> [Work request]:
When you copy the data that follows, reproduce every word exactly and leave out the images.

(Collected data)
---
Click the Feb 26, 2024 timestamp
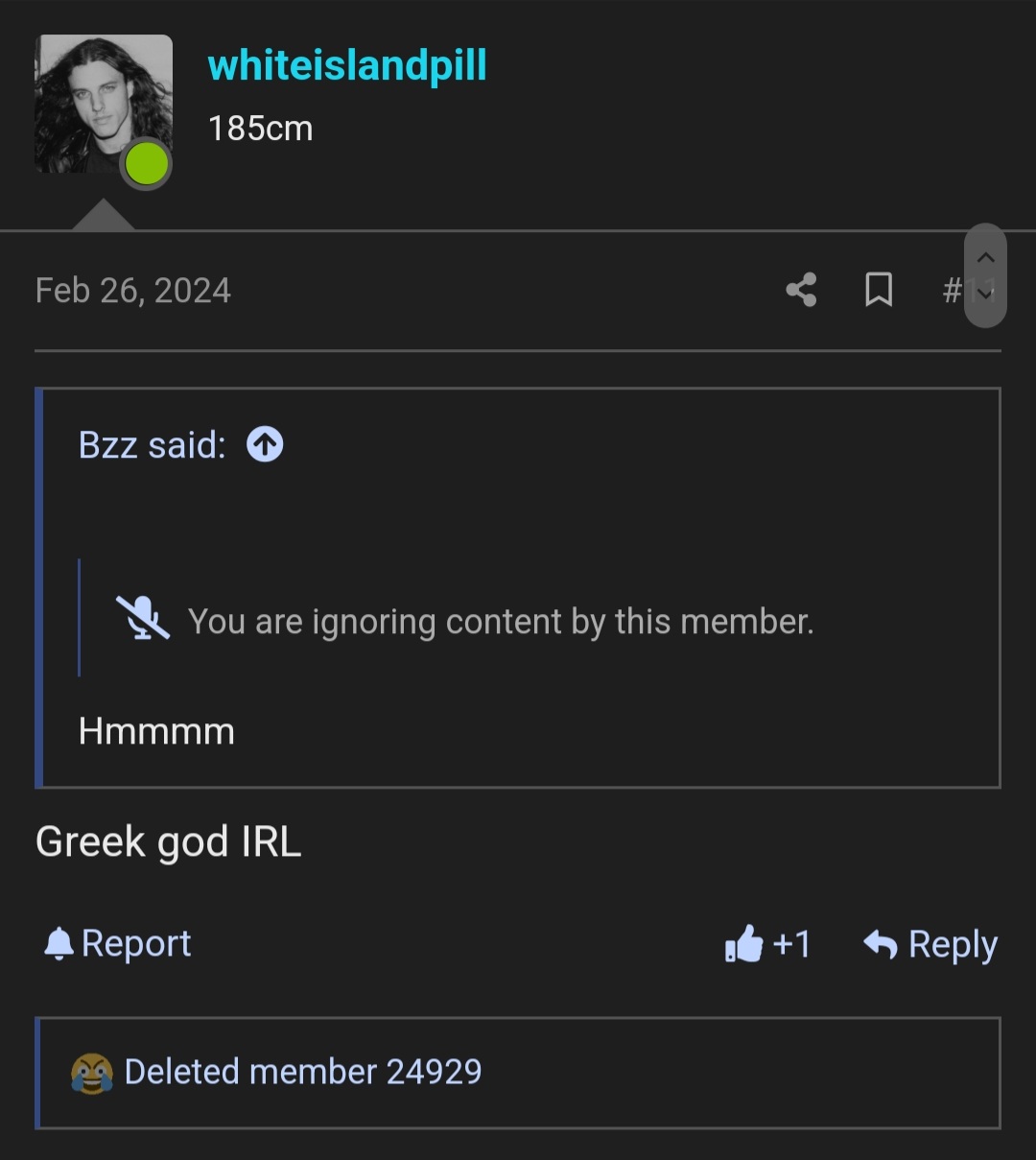This screenshot has height=1160, width=1036. point(133,290)
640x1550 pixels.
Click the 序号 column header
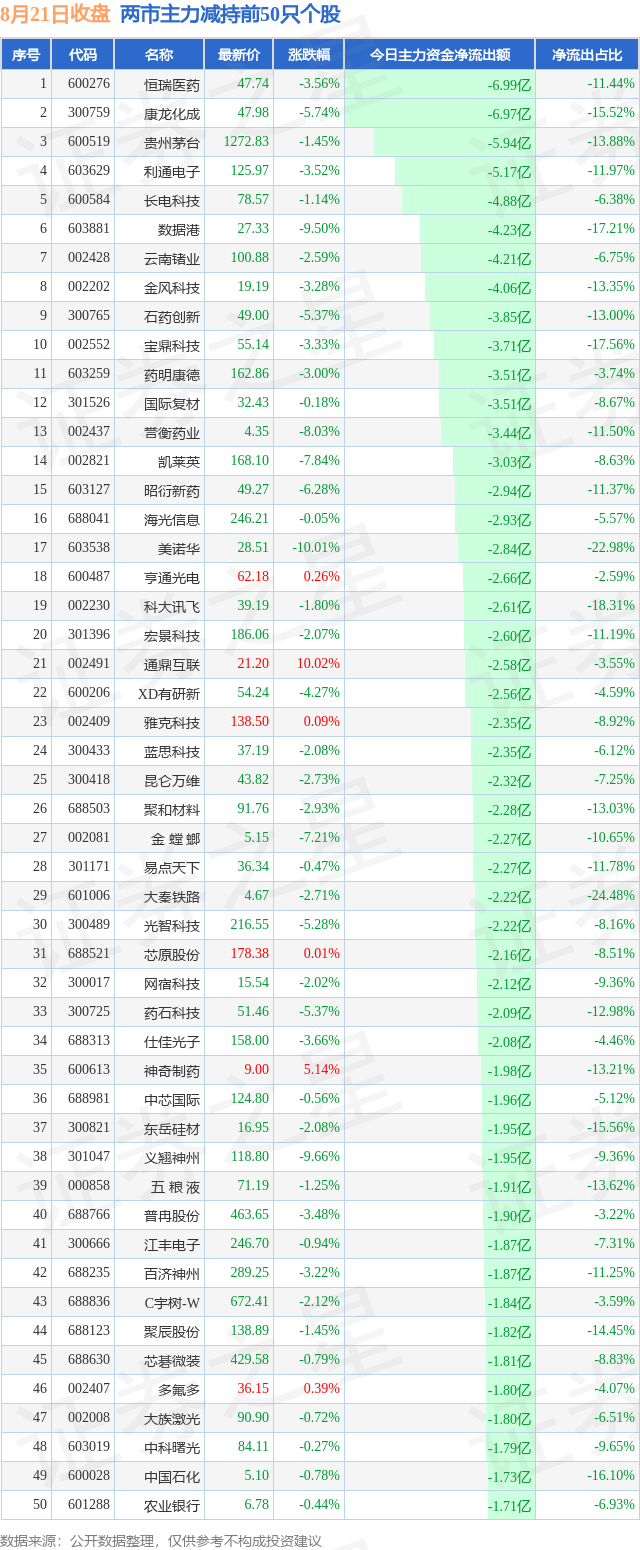tap(25, 55)
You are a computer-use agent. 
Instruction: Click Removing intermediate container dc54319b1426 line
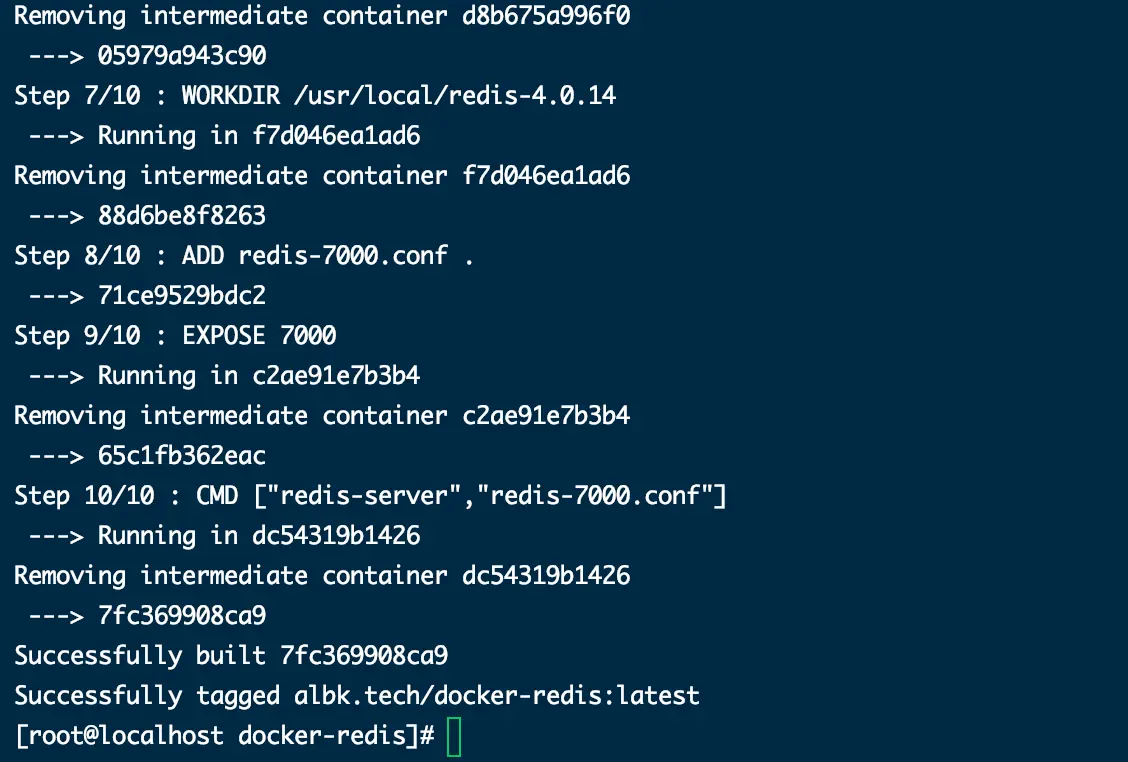pos(322,576)
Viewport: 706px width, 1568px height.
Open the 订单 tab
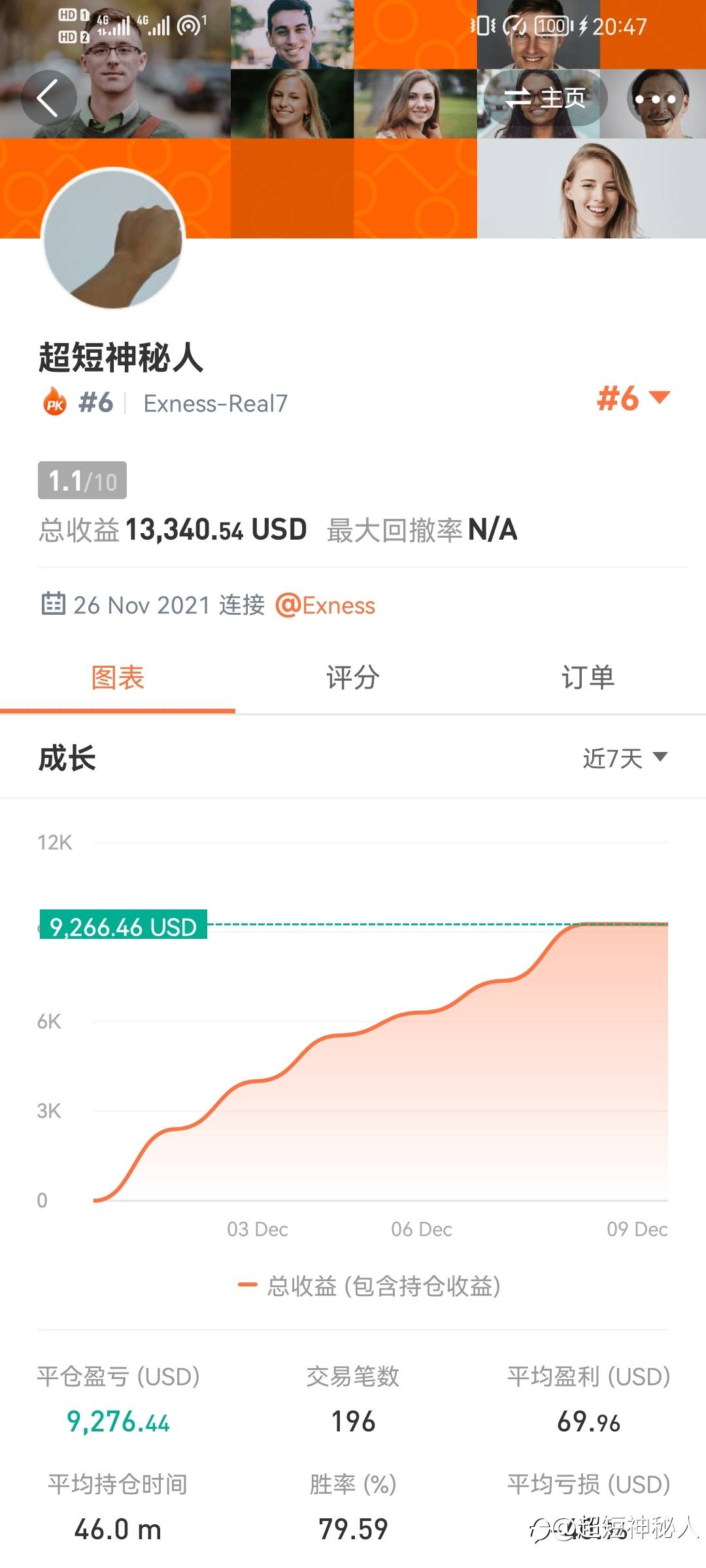point(588,678)
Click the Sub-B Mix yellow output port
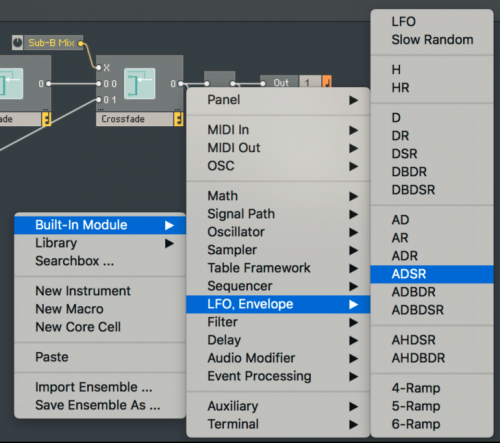The width and height of the screenshot is (500, 443). click(x=81, y=43)
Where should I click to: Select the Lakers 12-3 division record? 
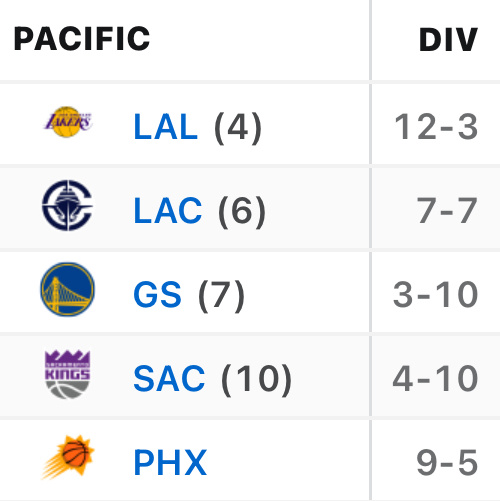point(436,127)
---
> [Task answer]:
Click the Feb 26, 2024 timestamp
This screenshot has height=1160, width=1036. point(133,290)
640x1550 pixels.
Click the 序号 column header
tap(25, 55)
You are a computer-use agent. 
Instruction: Click Removing intermediate container dc54319b1426 line
pos(322,576)
Viewport: 706px width, 1568px height.
Open the 订单 tab
point(588,678)
Click the Sub-B Mix yellow output port
The width and height of the screenshot is (500, 443). click(x=81, y=43)
Where should I click to: Select the Lakers 12-3 division record? 
point(436,127)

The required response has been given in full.